[Start of Attachment]

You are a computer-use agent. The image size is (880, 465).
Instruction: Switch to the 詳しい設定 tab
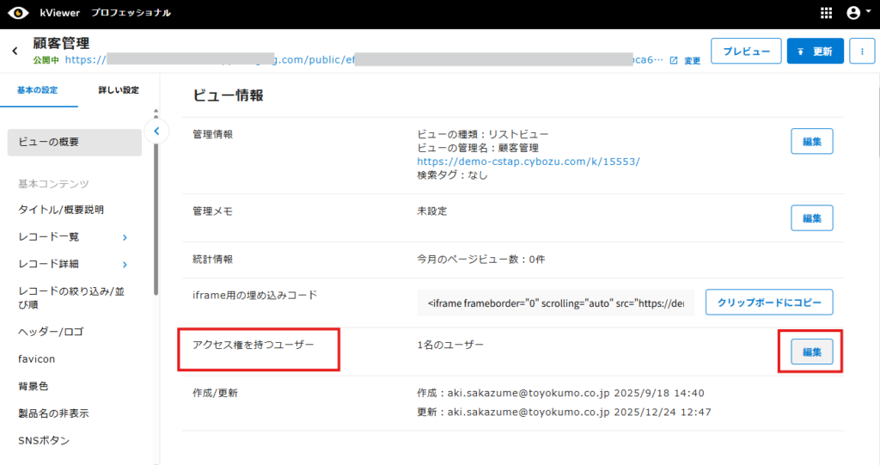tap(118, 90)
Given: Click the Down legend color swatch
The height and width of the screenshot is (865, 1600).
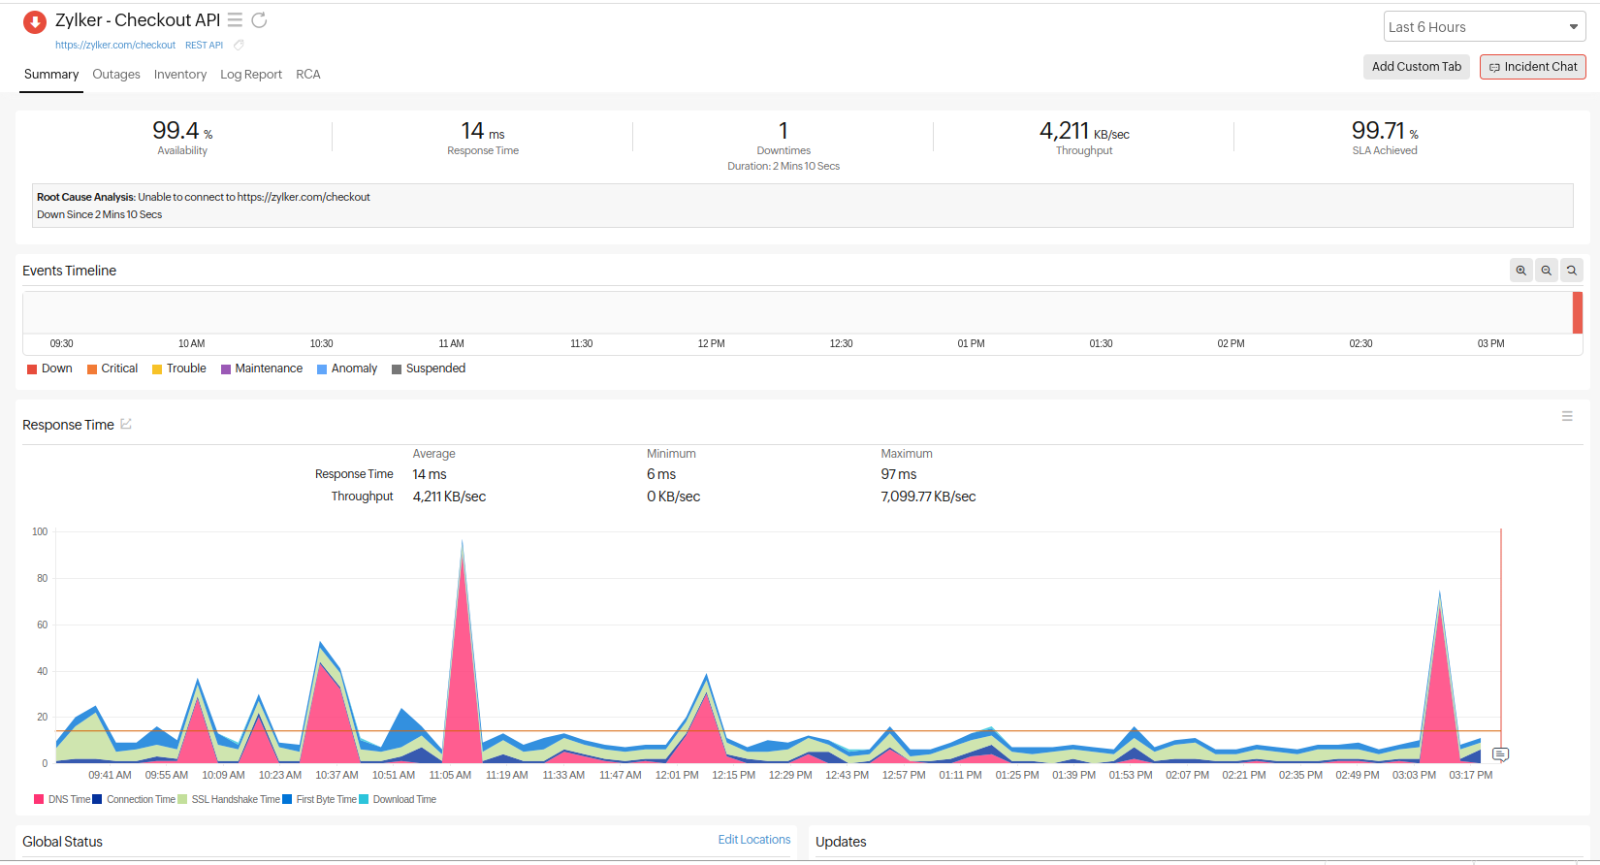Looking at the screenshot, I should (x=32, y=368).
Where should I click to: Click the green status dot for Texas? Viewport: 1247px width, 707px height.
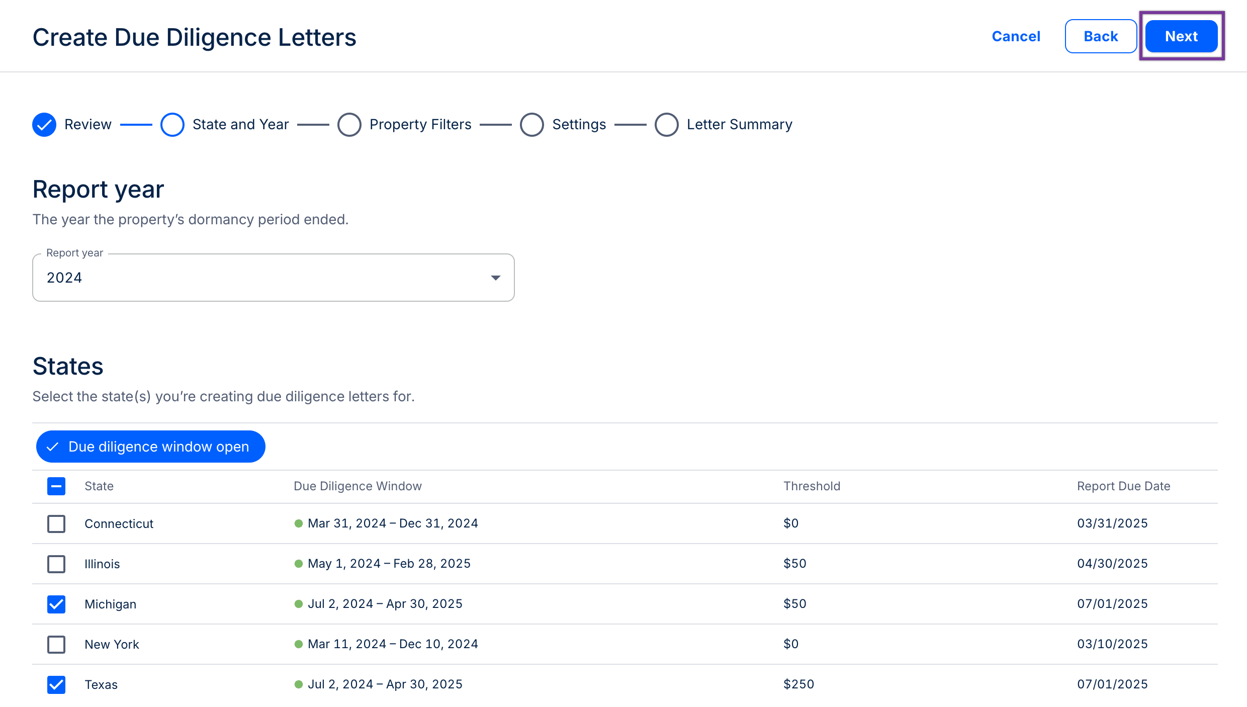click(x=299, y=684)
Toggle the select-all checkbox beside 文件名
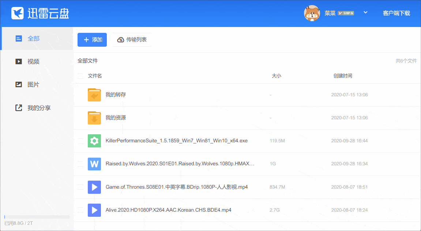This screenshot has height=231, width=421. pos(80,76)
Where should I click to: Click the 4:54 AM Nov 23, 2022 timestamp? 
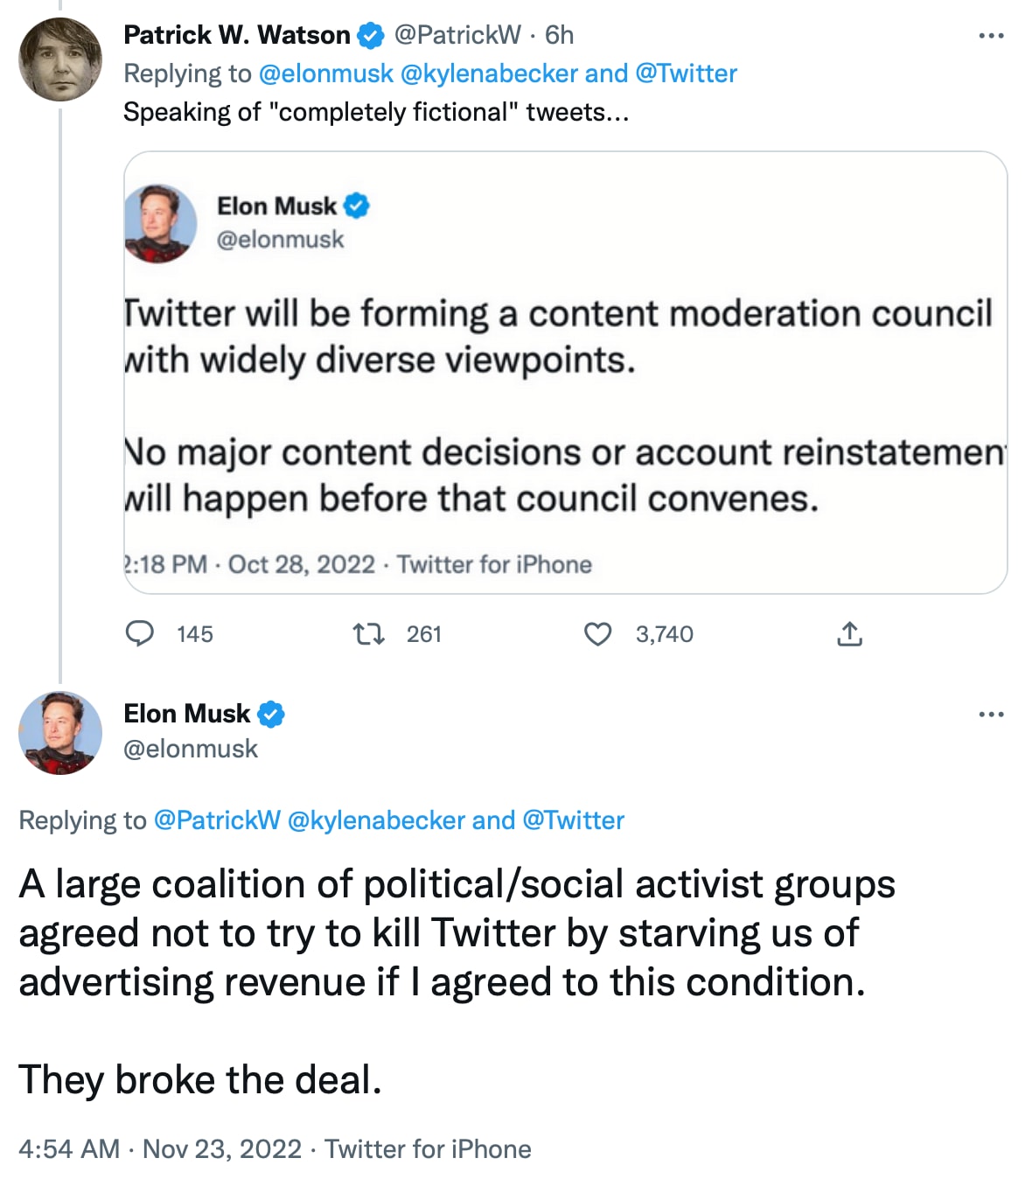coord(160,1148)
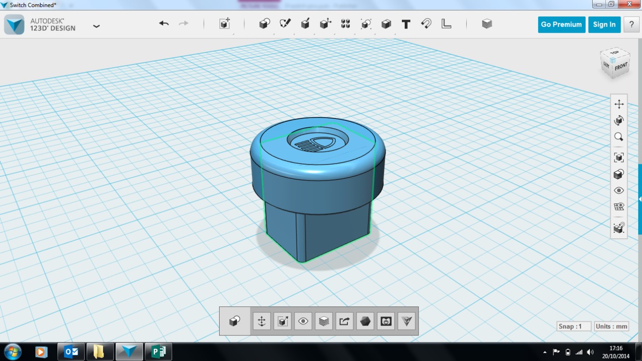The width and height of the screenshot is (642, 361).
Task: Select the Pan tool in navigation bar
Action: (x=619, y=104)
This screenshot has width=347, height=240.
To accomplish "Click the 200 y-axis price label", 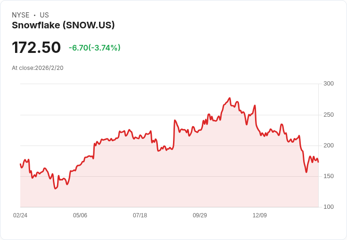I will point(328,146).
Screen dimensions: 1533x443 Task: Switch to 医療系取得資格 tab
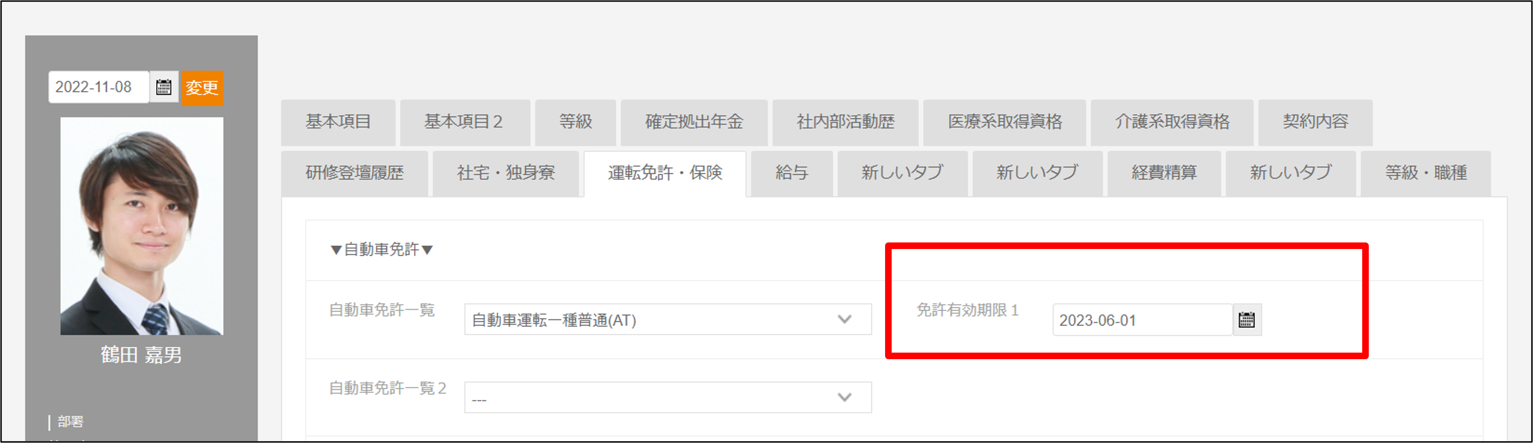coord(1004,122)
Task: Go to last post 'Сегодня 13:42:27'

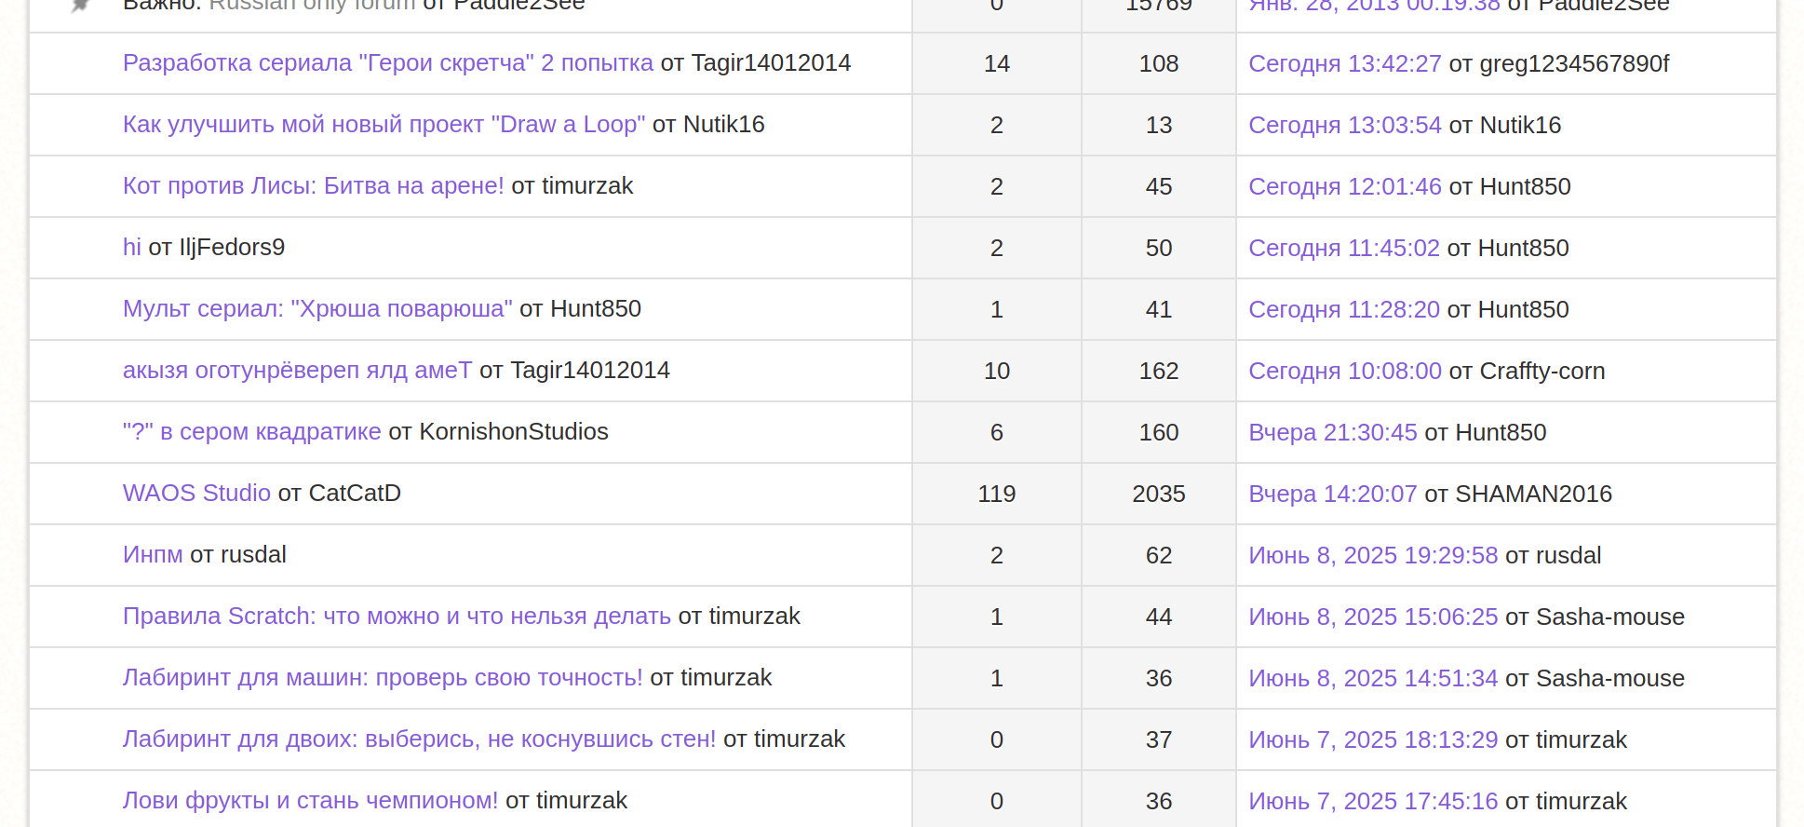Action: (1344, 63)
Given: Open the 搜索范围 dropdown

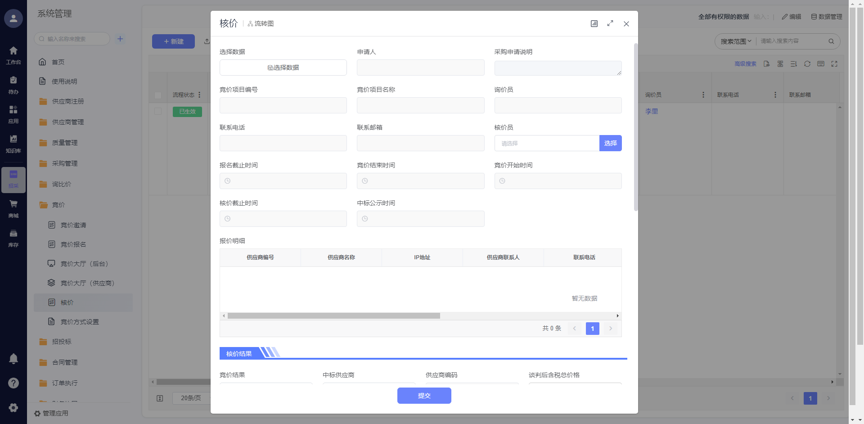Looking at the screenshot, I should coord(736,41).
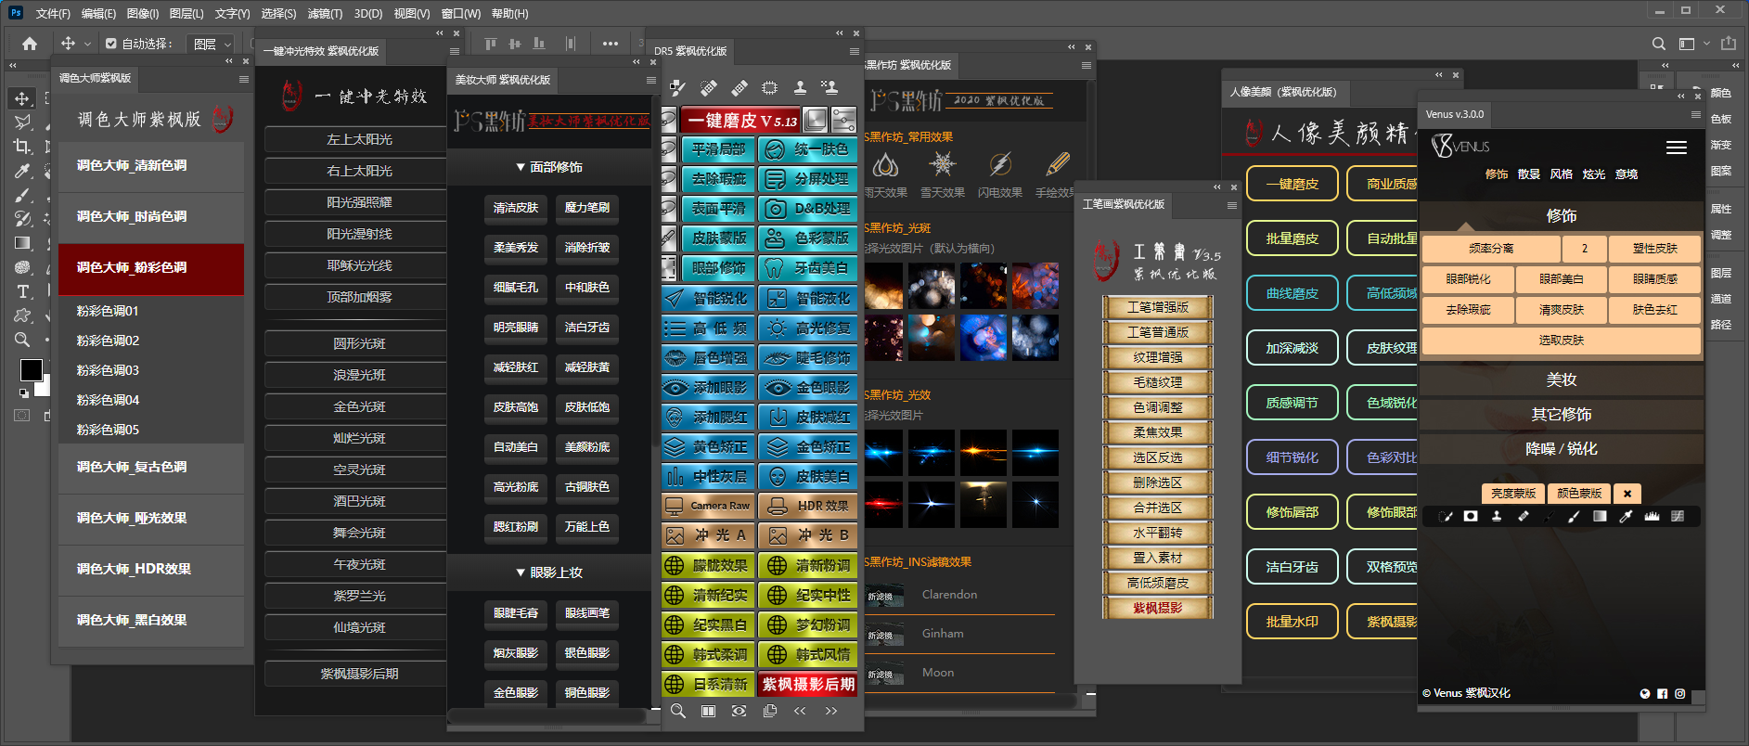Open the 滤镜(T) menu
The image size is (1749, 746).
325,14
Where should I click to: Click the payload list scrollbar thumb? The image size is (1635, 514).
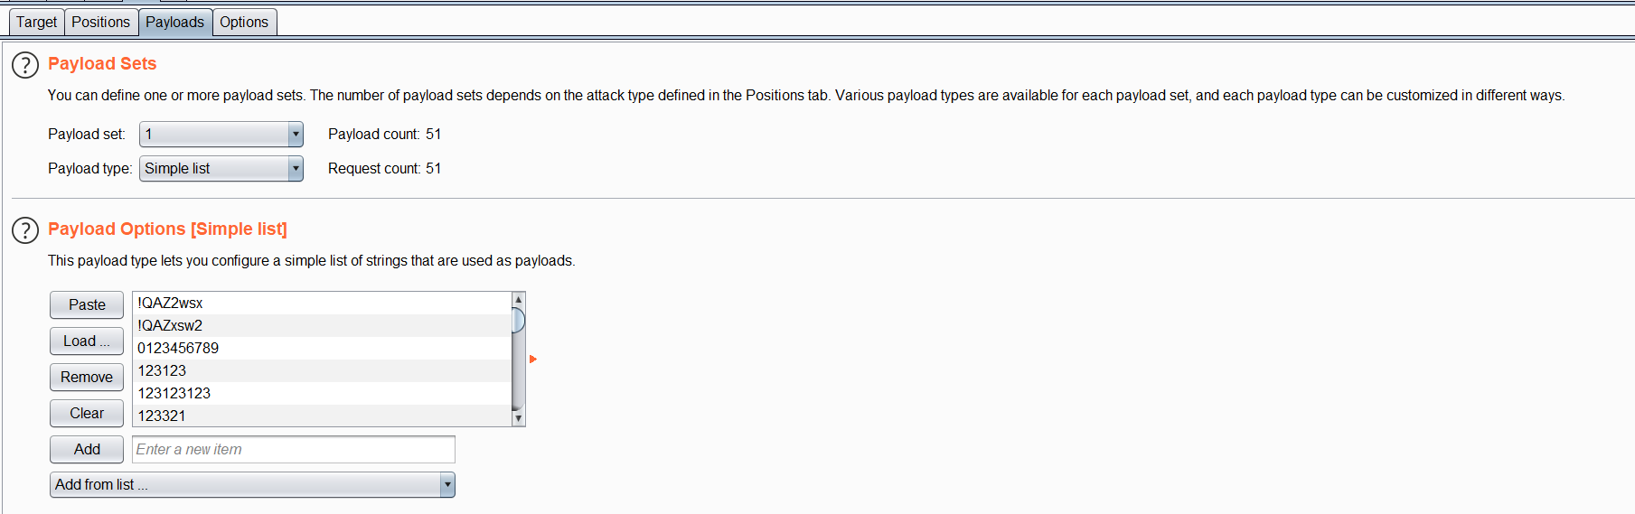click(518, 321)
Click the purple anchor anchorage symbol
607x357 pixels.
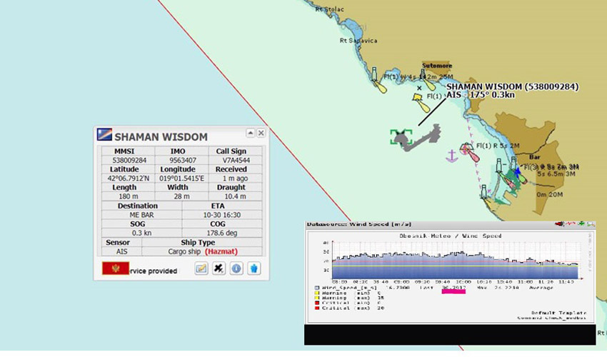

[End of Attachment]

## Action item:
Return only the stretch above from the line containing "Screen dimensions: 1533x443" through the line containing "Click the purple anchor anchorage symbol", word for word and without pictures.

## Solved exercise:
Screen dimensions: 1533x443 Task: Switch to 医療系取得資格 tab
coord(1004,122)
Task: Go to last post 'Сегодня 13:42:27'

Action: (1344, 63)
Given: Open the 搜索范围 dropdown

Looking at the screenshot, I should coord(736,41).
Open the 滤镜(T) menu
The image size is (1749, 746).
325,14
Where should I click to: Click the payload list scrollbar thumb? The image size is (1635, 514).
click(518, 321)
Click the purple anchor anchorage symbol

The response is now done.